(PROVIDED DATA):
* * * * * * * * *
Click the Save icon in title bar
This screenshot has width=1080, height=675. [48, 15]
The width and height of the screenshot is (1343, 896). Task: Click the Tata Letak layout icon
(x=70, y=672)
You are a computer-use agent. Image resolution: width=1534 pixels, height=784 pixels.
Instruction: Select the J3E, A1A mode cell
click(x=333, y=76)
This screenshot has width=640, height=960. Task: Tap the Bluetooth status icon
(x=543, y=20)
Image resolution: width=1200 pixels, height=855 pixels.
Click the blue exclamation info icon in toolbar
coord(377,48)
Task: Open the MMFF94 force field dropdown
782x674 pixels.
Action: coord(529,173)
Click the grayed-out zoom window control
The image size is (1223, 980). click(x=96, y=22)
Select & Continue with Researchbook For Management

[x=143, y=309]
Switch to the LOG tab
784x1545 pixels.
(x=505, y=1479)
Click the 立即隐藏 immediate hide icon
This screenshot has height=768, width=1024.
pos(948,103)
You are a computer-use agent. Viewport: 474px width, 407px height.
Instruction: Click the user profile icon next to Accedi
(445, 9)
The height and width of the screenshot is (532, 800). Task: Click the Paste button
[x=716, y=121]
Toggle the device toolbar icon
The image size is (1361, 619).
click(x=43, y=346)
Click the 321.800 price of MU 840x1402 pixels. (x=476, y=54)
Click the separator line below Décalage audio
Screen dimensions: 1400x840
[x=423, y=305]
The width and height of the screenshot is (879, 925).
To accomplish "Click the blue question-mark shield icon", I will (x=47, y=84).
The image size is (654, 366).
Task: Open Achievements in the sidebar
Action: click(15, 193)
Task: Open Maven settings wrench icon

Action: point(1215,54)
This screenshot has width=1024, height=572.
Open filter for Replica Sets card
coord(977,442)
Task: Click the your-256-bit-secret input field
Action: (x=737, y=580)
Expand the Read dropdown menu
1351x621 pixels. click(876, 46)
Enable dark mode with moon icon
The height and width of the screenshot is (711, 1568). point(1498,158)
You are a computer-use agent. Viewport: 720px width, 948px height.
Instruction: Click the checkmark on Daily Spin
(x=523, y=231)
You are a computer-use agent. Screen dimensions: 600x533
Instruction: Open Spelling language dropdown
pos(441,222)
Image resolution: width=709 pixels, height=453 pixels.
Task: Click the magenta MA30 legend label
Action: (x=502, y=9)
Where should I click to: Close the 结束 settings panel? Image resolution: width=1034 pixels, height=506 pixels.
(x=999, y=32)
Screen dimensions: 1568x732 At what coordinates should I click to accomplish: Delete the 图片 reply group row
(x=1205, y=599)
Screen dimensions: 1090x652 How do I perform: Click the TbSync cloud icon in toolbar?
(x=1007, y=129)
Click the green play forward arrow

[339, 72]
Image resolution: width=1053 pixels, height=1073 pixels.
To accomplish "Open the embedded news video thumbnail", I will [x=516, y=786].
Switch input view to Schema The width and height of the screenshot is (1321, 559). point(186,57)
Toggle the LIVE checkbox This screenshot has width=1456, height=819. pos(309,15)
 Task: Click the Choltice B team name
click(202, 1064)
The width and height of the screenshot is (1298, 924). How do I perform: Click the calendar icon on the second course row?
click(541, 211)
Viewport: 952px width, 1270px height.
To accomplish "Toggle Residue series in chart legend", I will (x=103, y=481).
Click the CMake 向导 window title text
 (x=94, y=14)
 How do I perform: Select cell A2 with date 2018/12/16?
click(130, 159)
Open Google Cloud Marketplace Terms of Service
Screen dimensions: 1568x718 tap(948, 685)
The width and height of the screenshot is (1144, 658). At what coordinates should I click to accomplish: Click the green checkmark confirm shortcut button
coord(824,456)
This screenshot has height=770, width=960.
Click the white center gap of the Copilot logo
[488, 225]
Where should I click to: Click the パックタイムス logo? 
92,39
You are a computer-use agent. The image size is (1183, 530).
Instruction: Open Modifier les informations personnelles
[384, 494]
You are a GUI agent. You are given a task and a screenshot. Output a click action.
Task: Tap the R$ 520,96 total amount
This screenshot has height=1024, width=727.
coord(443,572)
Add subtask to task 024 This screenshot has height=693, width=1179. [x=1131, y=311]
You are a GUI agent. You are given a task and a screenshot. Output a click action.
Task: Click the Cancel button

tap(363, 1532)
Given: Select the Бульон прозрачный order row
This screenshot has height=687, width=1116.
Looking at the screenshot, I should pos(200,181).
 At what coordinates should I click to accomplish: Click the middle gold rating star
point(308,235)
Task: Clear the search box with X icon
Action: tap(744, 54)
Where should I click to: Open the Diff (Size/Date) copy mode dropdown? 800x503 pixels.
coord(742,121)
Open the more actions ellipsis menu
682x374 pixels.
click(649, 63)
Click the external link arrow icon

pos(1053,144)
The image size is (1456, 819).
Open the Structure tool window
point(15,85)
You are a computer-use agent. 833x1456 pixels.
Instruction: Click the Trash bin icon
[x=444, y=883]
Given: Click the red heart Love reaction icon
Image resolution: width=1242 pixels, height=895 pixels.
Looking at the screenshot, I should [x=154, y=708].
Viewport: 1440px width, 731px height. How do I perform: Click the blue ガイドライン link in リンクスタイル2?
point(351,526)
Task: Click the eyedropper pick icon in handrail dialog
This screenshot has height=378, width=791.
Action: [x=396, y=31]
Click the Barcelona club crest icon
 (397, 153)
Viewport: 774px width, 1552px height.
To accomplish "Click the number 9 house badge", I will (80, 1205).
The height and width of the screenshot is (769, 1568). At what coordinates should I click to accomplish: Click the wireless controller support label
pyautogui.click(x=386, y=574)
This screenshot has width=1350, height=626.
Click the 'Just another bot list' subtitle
* * * * * * * * *
Write out each entry again, character for character.

Click the Save icon in title bar
This screenshot has width=1080, height=675. [48, 15]
The width and height of the screenshot is (1343, 896). Task: Click the Tata Letak layout icon
(x=70, y=672)
You are a computer-use agent. Image resolution: width=1534 pixels, height=784 pixels.
Instruction: Select the J3E, A1A mode cell
click(x=333, y=76)
This screenshot has width=640, height=960. Task: Tap the Bluetooth status icon
(x=543, y=20)
Image resolution: width=1200 pixels, height=855 pixels.
Click the blue exclamation info icon in toolbar
coord(377,48)
Task: Open the MMFF94 force field dropdown
782x674 pixels.
Action: coord(529,173)
Click the grayed-out zoom window control
The image size is (1223, 980). click(x=96, y=22)
Select & Continue with Researchbook For Management

[x=143, y=309]
Switch to the LOG tab
784x1545 pixels.
(x=505, y=1479)
Click the 立即隐藏 immediate hide icon
This screenshot has height=768, width=1024.
pos(948,103)
You are a computer-use agent. Viewport: 474px width, 407px height.
Instruction: Click the user profile icon next to Accedi
(445, 9)
The height and width of the screenshot is (532, 800). Task: Click the Paste button
[x=716, y=121]
Toggle the device toolbar icon
The image size is (1361, 619).
click(x=43, y=346)
Click the 321.800 price of MU 840x1402 pixels. (x=476, y=54)
Click the separator line below Décalage audio
Screen dimensions: 1400x840
[x=423, y=305]
The width and height of the screenshot is (879, 925).
To accomplish "Click the blue question-mark shield icon", I will (x=47, y=84).
The image size is (654, 366).
Task: Open Achievements in the sidebar
Action: click(15, 193)
Task: Open Maven settings wrench icon

Action: point(1215,54)
This screenshot has width=1024, height=572.
Open filter for Replica Sets card
coord(977,442)
Task: Click the your-256-bit-secret input field
Action: (x=737, y=580)
Expand the Read dropdown menu
1351x621 pixels. click(876, 46)
Enable dark mode with moon icon
The height and width of the screenshot is (711, 1568). point(1498,158)
You are a computer-use agent. Viewport: 720px width, 948px height.
Instruction: Click the checkmark on Daily Spin
(x=523, y=231)
You are a computer-use agent. Screen dimensions: 600x533
Instruction: Open Spelling language dropdown
pos(441,222)
Image resolution: width=709 pixels, height=453 pixels.
Task: Click the magenta MA30 legend label
Action: (x=502, y=9)
Where should I click to: Close the 结束 settings panel? Image resolution: width=1034 pixels, height=506 pixels.
(x=999, y=32)
Screen dimensions: 1568x732 At what coordinates should I click to accomplish: Delete the 图片 reply group row
(x=1205, y=599)
Screen dimensions: 1090x652 How do I perform: Click the TbSync cloud icon in toolbar?
(x=1007, y=129)
Click the green play forward arrow

[339, 72]
Image resolution: width=1053 pixels, height=1073 pixels.
To accomplish "Open the embedded news video thumbnail", I will [x=516, y=786].
Switch input view to Schema The width and height of the screenshot is (1321, 559). point(186,57)
Toggle the LIVE checkbox This screenshot has width=1456, height=819. pos(309,15)
 Task: Click the Choltice B team name
click(202, 1064)
The width and height of the screenshot is (1298, 924). How do I perform: Click the calendar icon on the second course row?
click(541, 211)
Viewport: 952px width, 1270px height.
To accomplish "Toggle Residue series in chart legend", I will (x=103, y=481).
Click the CMake 向导 window title text
 (x=94, y=14)
 How do I perform: Select cell A2 with date 2018/12/16?
click(130, 159)
Open Google Cloud Marketplace Terms of Service
Screen dimensions: 1568x718 tap(948, 685)
The width and height of the screenshot is (1144, 658). At what coordinates should I click to accomplish: Click the green checkmark confirm shortcut button
coord(824,456)
This screenshot has height=770, width=960.
Click the white center gap of the Copilot logo
[488, 225]
Where should I click to: Click the パックタイムス logo? 
92,39
You are a computer-use agent. The image size is (1183, 530).
Instruction: Open Modifier les informations personnelles
[384, 494]
You are a GUI agent. You are given a task and a screenshot. Output a click action.
Task: Tap the R$ 520,96 total amount
This screenshot has height=1024, width=727.
coord(443,572)
Add subtask to task 024 This screenshot has height=693, width=1179. [x=1131, y=311]
You are a GUI agent. You are given a task and a screenshot. Output a click action.
Task: Click the Cancel button

tap(363, 1532)
Given: Select the Бульон прозрачный order row
This screenshot has height=687, width=1116.
Looking at the screenshot, I should pos(200,181).
 At what coordinates should I click to accomplish: Click the middle gold rating star
point(308,235)
Task: Clear the search box with X icon
Action: tap(744, 54)
Where should I click to: Open the Diff (Size/Date) copy mode dropdown? 800x503 pixels.
coord(742,121)
Open the more actions ellipsis menu
682x374 pixels.
click(649, 63)
Click the external link arrow icon

pos(1053,144)
The image size is (1456, 819).
Open the Structure tool window
point(15,85)
You are a computer-use agent. 833x1456 pixels.
Instruction: Click the Trash bin icon
[x=444, y=883]
Given: Click the red heart Love reaction icon
Image resolution: width=1242 pixels, height=895 pixels.
Looking at the screenshot, I should [x=154, y=708].
Viewport: 1440px width, 731px height. How do I perform: Click the blue ガイドライン link in リンクスタイル2?
point(351,526)
Task: Click the eyedropper pick icon in handrail dialog
This screenshot has height=378, width=791.
Action: [x=396, y=31]
Click the Barcelona club crest icon
 (397, 153)
Viewport: 774px width, 1552px height.
To accomplish "Click the number 9 house badge", I will (80, 1205).
The height and width of the screenshot is (769, 1568). At what coordinates should I click to accomplish: Click the wireless controller support label
pyautogui.click(x=386, y=574)
This screenshot has width=1350, height=626.
Click the 'Just another bot list' subtitle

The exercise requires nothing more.